◆ Description of the task ◆
Please retype all of the following entries exactly.

◆ Stored records ◆
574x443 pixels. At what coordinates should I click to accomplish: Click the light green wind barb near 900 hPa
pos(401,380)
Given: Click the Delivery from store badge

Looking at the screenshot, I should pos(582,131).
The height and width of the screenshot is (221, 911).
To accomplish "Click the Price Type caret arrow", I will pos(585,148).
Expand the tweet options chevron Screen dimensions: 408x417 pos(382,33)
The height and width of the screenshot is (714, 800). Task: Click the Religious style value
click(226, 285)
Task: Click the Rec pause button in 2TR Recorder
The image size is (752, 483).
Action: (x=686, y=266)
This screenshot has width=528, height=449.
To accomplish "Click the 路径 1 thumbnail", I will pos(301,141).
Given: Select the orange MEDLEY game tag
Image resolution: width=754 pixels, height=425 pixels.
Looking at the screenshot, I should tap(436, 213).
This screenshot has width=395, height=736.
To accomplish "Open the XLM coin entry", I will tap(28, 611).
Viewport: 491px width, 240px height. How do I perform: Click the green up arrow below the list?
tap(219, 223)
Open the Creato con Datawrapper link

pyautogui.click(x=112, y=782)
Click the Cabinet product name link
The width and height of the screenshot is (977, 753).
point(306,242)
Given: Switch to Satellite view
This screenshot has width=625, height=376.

◆ Answer area ◆
574x443 pixels. At what coordinates should I click to accomplish: Click the light green wind barb near 900 hPa
pos(401,380)
Given: Click the Delivery from store badge

Looking at the screenshot, I should pos(582,131).
The height and width of the screenshot is (221, 911).
To accomplish "Click the Price Type caret arrow", I will pos(585,148).
Expand the tweet options chevron Screen dimensions: 408x417 pos(382,33)
The height and width of the screenshot is (714, 800). Task: Click the Religious style value
click(226, 285)
Task: Click the Rec pause button in 2TR Recorder
The image size is (752, 483).
Action: (x=686, y=266)
This screenshot has width=528, height=449.
To accomplish "Click the 路径 1 thumbnail", I will pos(301,141).
Given: Select the orange MEDLEY game tag
Image resolution: width=754 pixels, height=425 pixels.
Looking at the screenshot, I should tap(436, 213).
This screenshot has width=395, height=736.
To accomplish "Open the XLM coin entry", I will tap(28, 611).
Viewport: 491px width, 240px height. How do I perform: Click the green up arrow below the list?
tap(219, 223)
Open the Creato con Datawrapper link

pyautogui.click(x=112, y=782)
Click the Cabinet product name link
The width and height of the screenshot is (977, 753).
point(306,242)
Given: Switch to Satellite view
This screenshot has width=625, height=376.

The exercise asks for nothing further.